Alerta por mortandad de peces en el Carcarañá: dialogamos con Fabian Baena sobre la situacion del rio.
El fenómeno, que se viralizó rápidamente a través de registros de vecinos en redes sociales, encendió las alarmas en localidades como Oliveros y Puerto Gaboto.
La cuenca del Río Carcarañá se encuentra bajo una estricta vigilancia ambiental tras la aparición de miles de peces muertos durante el último fin de semana. El fenómeno, que se viralizó rápidamente a través de registros de vecinos en redes sociales, encendió las alarmas en localidades como Oliveros y Puerto Gaboto, derivando en prohibiciones preventivas de pesca y consumo.
Mientras la Secretaría de Medio Ambiente de Santa Fe aguarda los resultados de los análisis de laboratorio, el especialista Fabio Baena, autor de la Guía de Peces del Río Paraná, brindó un análisis técnico en Vanguardia FM sobre las causas detrás de este desastre ecológico.

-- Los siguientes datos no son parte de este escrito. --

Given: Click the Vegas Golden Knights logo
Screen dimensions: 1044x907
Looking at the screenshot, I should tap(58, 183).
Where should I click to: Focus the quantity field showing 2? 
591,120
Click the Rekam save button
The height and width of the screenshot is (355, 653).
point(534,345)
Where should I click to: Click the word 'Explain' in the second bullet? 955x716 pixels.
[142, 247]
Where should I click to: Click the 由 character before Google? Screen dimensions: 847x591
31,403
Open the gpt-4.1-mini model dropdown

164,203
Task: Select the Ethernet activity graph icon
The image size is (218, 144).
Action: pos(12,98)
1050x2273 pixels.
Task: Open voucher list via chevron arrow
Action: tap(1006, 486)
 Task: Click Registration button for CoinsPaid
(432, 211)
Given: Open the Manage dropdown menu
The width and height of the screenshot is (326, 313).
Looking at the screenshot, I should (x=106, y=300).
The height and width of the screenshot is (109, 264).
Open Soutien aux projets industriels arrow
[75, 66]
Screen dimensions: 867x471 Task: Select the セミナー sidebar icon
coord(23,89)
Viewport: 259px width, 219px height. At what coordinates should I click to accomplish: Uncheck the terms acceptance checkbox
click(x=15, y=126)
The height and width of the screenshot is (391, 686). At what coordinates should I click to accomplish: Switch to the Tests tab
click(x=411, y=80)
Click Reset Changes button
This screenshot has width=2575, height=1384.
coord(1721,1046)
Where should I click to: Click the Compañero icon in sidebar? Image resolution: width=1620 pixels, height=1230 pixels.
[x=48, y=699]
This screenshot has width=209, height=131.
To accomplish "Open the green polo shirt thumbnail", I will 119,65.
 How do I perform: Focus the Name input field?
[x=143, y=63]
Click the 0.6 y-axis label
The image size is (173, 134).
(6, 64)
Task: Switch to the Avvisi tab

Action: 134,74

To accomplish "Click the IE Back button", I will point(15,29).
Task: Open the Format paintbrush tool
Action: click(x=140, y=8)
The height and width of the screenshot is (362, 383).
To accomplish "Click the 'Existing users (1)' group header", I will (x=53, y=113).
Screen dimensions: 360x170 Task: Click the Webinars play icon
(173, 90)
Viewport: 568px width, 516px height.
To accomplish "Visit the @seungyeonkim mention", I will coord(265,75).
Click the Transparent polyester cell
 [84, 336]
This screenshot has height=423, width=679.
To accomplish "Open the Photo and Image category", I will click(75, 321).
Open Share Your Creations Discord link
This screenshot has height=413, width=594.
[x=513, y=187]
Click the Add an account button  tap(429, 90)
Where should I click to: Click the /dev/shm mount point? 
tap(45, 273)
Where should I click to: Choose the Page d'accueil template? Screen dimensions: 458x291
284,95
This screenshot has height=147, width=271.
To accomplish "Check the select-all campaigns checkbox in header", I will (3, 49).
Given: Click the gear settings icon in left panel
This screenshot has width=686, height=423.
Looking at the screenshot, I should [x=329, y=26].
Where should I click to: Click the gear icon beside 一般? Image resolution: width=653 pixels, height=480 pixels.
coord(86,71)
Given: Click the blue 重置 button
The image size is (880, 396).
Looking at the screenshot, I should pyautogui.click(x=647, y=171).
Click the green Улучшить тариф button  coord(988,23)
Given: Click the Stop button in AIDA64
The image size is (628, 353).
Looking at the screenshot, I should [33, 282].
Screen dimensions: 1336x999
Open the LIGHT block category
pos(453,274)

El "cóctel" letal: calor, tormentas y sedimentos Según Baena, la mortandad no responde a un único factor, sino a una combinación crítica de variables ambientales y antropogénicas. El síntoma principal observado en las especies afectadas (principalmente sábalos, dorados y algunos bagres) es la anoxia o falta de oxígeno.
"No se ven hongos ni enfermedades externas en la piel; los peces mueren de forma gradual por un problema de respiración. Las especies con mayor demanda de oxígeno son las primeras en caer, mientras que otras más resistentes, como la tarucha o la vieja del agua, logran sobrevivir", explicó el experto.
El proceso se desencadena tras jornadas de calor extremo seguidas de tormentas intensas. El agua de lluvia remueve el limo o barro del fondo, poniéndolo en suspensión. Este sedimento no es "natural": está cargado de bacterias que, activadas por la temperatura, consumen el escaso oxígeno disponible en la columna de agua para procesar la materia orgánica.
Un río que funciona como "desagüe" industrial y agrícola La investigación sobre la calidad del agua apunta a la acumulación histórica de residuos. Baena advirtió que el lecho del Carcarañá actúa como un reservorio de contaminantes que se activan con las crecidas repentinas.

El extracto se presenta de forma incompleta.